(LE TUE ISTRUZIONI): Per favore, indica quale carica ricopre Sabrina Gualini secondo l'estratto selezionato.

(ESTRATTO SELEZIONATO):

:::

"Perseguiamo la ricerca della verità per i nostri cari e per ridare loro quella dignità che gli è stata rubata e lesa anche da morti". Così Sabrina Gualini, presidente del Comitato nazionale dei familiari delle vittime del Covid durante l’audizione in Commissione parlamentare d’inchiesta sulla gestione dell’emergenza Covid. "Cosa c’è di umano nel vietare di vedere il proprio parente ormai morto? - ha aggiunto Gualini - Non sappiamo neppure chi c’era dentro la bara, che ci è stata consegnata sigillata. Diversi di noi non hanno potuto nemmeno onorare il proprio caro. Forse il virus usciva dalla bara?".
E ancora: "Durante la pandemia la risposta dello Stato, anche a livello di comunicazione, è stata molto molto scarsa, basata sul terrore e sinceramente mi sarei aspettata una comunicazione tipo campagna elettorale, con librettini che arrivavano a casa con vademecum".

:::

(DATI REGISTRATI):
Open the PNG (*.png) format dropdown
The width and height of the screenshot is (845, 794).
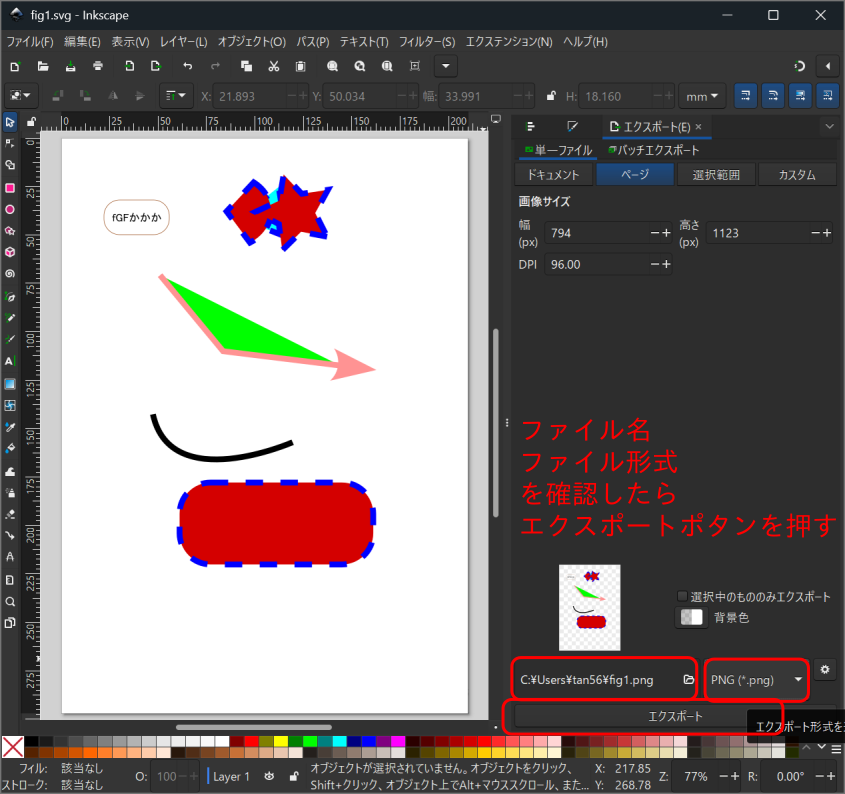click(757, 680)
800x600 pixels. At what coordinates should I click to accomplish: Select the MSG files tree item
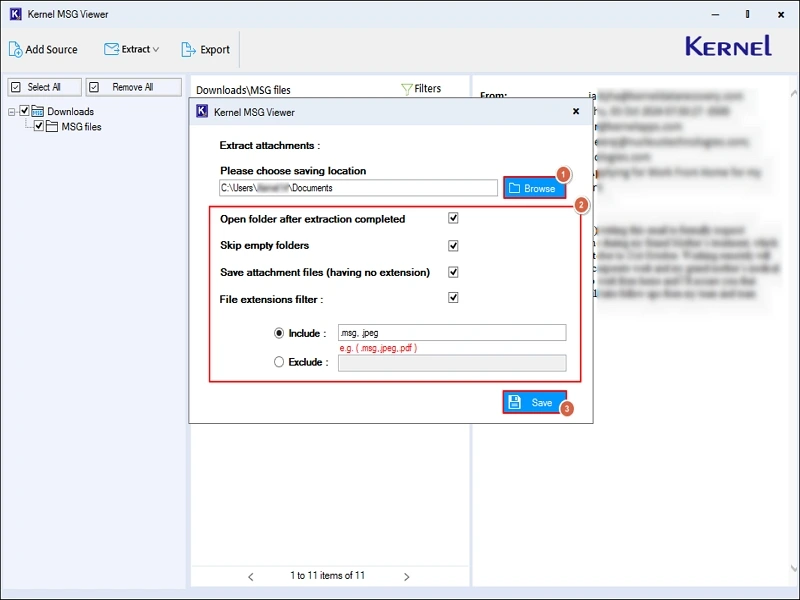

:::

(RISPOSTA ESERCIZIO): È presidente del Comitato nazionale dei familiari delle vittime del Covid.